Early life and education
Mikaela was born and raised in Colbert, Washington. She started taking dance classes at the age of two and starred in school plays and appeared in local commercials as a child. She was accepted to Loyola Marymount University's theatre program in Los Angeles and graduated with her bachelor's degree in theatre.

Career
Hoover made her acting debut in 2007, in the movie Frank. She then went on to book a leading role in Sorority Forever. Shortly after, Hoover got a role in Humanzee after auditioning in front of James Gunn and following that she got offered the lead role in the James Gunn and Peter Safran Xbox show Sparky & Mikaela.

During 2010, Hoover began appearing in American productions with a guest role in How I Met Your Mother. She also got a role in the James Gunn movie Super.

In 2011, she had a recurring role in the television series Happy Endings as Jackie and in 2012, she appeared in Anger Management.

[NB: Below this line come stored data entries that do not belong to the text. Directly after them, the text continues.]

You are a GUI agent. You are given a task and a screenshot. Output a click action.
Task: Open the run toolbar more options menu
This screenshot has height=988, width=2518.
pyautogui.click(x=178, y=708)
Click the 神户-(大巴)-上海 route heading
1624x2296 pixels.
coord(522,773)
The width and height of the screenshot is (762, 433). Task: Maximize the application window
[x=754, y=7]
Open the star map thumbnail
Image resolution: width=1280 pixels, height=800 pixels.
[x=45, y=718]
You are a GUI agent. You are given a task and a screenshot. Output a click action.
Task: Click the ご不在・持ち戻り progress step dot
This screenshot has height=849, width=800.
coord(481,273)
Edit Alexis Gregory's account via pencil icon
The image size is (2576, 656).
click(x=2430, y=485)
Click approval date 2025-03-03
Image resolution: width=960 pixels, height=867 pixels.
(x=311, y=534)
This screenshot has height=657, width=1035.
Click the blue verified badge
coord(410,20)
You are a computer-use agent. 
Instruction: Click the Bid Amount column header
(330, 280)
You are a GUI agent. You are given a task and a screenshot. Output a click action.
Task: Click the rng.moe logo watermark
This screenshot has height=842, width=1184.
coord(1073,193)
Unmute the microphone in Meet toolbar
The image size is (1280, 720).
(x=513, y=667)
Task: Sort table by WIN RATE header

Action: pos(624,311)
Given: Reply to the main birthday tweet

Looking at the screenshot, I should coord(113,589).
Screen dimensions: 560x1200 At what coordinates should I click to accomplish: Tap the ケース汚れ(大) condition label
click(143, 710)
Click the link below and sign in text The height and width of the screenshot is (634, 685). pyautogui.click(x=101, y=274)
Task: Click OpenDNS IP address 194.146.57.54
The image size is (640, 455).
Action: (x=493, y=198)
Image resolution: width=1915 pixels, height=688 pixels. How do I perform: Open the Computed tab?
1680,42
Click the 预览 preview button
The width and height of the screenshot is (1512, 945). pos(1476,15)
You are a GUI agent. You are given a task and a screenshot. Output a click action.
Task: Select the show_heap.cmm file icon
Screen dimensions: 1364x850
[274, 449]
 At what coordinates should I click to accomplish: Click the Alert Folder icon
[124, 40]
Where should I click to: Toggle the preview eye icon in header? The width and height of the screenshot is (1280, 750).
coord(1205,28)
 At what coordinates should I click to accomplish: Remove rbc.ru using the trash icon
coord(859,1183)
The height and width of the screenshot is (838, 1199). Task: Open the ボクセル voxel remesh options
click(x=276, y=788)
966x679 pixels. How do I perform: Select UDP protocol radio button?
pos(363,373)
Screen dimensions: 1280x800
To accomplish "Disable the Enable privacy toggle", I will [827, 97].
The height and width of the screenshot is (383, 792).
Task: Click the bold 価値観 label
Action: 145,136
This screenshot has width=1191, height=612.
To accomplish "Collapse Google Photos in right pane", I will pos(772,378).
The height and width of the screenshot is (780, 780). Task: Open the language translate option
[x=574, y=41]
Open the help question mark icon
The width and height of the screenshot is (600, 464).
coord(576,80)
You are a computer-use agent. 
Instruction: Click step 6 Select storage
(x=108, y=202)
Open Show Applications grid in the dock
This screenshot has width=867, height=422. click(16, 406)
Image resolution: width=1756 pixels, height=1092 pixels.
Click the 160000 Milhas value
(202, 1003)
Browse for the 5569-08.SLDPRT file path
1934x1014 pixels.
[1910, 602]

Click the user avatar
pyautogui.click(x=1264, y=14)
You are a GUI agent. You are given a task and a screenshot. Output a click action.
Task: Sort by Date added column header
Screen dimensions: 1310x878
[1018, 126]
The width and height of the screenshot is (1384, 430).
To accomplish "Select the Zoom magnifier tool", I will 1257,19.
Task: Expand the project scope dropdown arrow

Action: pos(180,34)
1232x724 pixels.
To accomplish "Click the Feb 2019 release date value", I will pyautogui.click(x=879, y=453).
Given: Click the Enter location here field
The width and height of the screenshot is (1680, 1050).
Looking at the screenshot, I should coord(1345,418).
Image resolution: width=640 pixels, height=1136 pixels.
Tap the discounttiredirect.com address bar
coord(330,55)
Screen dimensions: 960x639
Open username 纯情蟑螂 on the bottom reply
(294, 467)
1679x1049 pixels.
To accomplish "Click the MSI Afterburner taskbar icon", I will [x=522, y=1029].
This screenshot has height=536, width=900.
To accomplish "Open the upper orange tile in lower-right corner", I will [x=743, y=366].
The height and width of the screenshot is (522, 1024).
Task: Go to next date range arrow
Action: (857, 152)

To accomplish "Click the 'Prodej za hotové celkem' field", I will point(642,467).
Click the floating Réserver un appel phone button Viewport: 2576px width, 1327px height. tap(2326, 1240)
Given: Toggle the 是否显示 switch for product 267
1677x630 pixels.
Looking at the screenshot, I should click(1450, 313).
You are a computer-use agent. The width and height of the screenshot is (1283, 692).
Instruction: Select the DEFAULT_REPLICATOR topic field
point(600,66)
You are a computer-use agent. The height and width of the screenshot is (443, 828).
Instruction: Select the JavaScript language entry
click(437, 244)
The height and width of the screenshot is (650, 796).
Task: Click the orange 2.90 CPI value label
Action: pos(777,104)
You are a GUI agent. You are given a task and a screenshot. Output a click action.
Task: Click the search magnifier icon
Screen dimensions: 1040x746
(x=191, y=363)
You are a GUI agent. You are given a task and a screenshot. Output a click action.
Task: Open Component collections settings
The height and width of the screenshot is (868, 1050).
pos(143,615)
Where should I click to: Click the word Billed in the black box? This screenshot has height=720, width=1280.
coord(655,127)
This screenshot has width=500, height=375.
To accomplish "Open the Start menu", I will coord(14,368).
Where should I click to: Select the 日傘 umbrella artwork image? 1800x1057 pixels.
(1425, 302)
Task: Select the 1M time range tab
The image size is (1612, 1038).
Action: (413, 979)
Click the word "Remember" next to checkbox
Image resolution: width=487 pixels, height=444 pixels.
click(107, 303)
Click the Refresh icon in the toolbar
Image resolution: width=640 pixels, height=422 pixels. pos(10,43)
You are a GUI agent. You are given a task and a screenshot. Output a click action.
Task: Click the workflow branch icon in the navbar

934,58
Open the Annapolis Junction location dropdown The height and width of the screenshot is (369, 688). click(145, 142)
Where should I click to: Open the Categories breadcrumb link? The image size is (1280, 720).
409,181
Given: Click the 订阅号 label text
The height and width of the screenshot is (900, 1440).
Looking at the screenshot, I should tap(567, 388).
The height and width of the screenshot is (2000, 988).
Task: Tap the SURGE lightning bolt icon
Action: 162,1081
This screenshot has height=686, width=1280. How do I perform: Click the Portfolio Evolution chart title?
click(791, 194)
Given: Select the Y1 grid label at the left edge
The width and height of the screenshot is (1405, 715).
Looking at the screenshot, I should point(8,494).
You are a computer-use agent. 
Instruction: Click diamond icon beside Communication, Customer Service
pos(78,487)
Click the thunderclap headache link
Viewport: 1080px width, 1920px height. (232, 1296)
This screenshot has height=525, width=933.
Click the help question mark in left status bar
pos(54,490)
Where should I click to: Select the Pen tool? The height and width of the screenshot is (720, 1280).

In 2013, Hoover had roles in the American television productions Two and a Half Men and The League, followed by a role in Saint George in 2014.

Hoover continued to work with James Gunn and in 2014 she played Nova Prime's Assistant in the Marvel movie Guardians of the Galaxy and Raziya Memarian in The Belko Experiment.

In 2017, Hoover appeared in the television series 2 Broke Girls, The Guest Book and Lucifer.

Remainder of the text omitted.